─── Source records

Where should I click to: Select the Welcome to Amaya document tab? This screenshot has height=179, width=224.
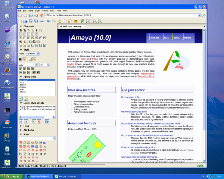[73, 27]
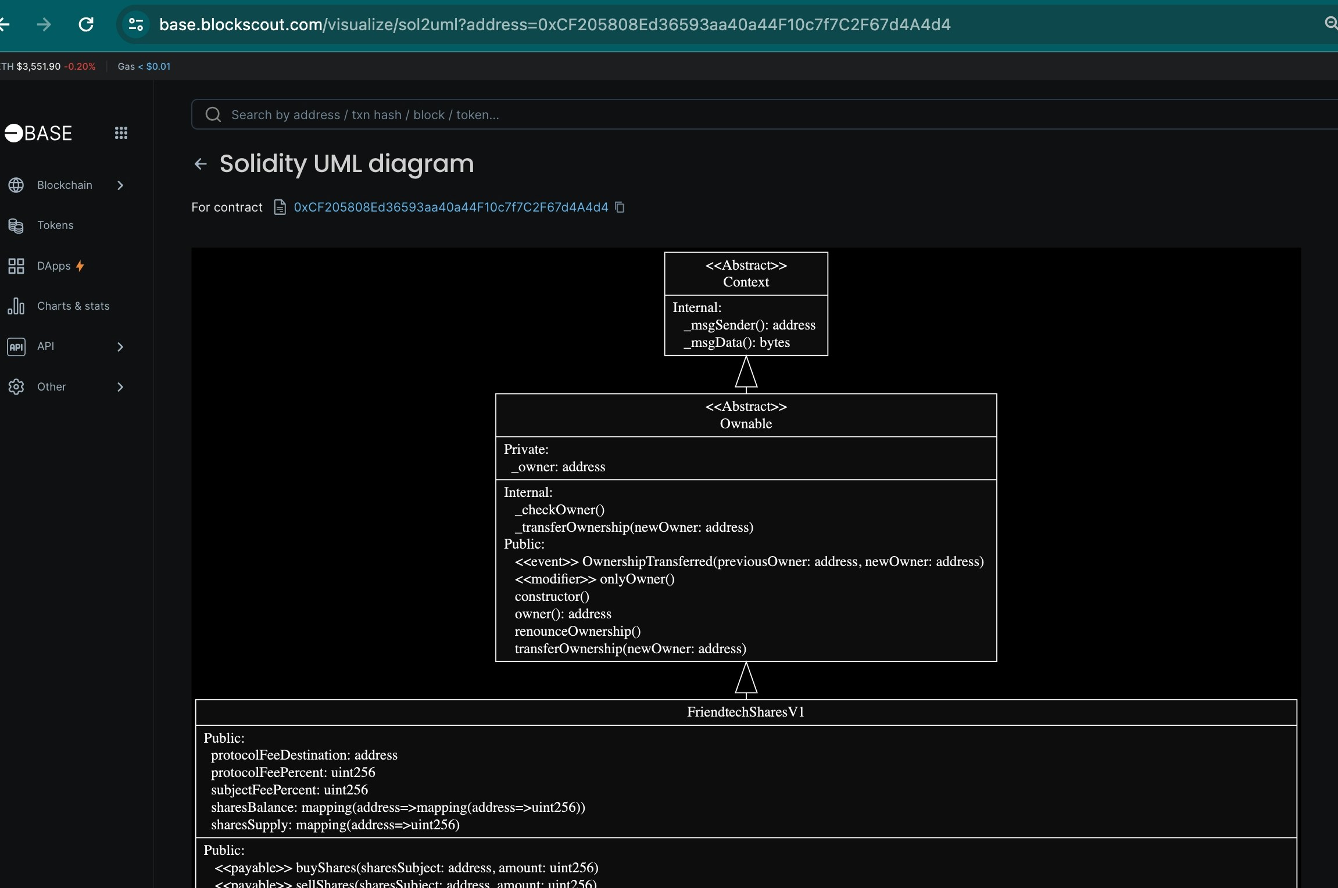1338x888 pixels.
Task: Click the zoom icon in address bar
Action: point(1330,23)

──────

## [Set problem]
Rewrite all the items above, replacing "document tab" with "page tab" and leaving everything else as it is. Omit the pictures.

## [Exercise output]
Where should I click to: Select the Welcome to Amaya page tab? This screenshot has height=179, width=224.
[73, 27]
1338x888 pixels.
Task: Click the zoom icon in address bar
Action: point(1330,23)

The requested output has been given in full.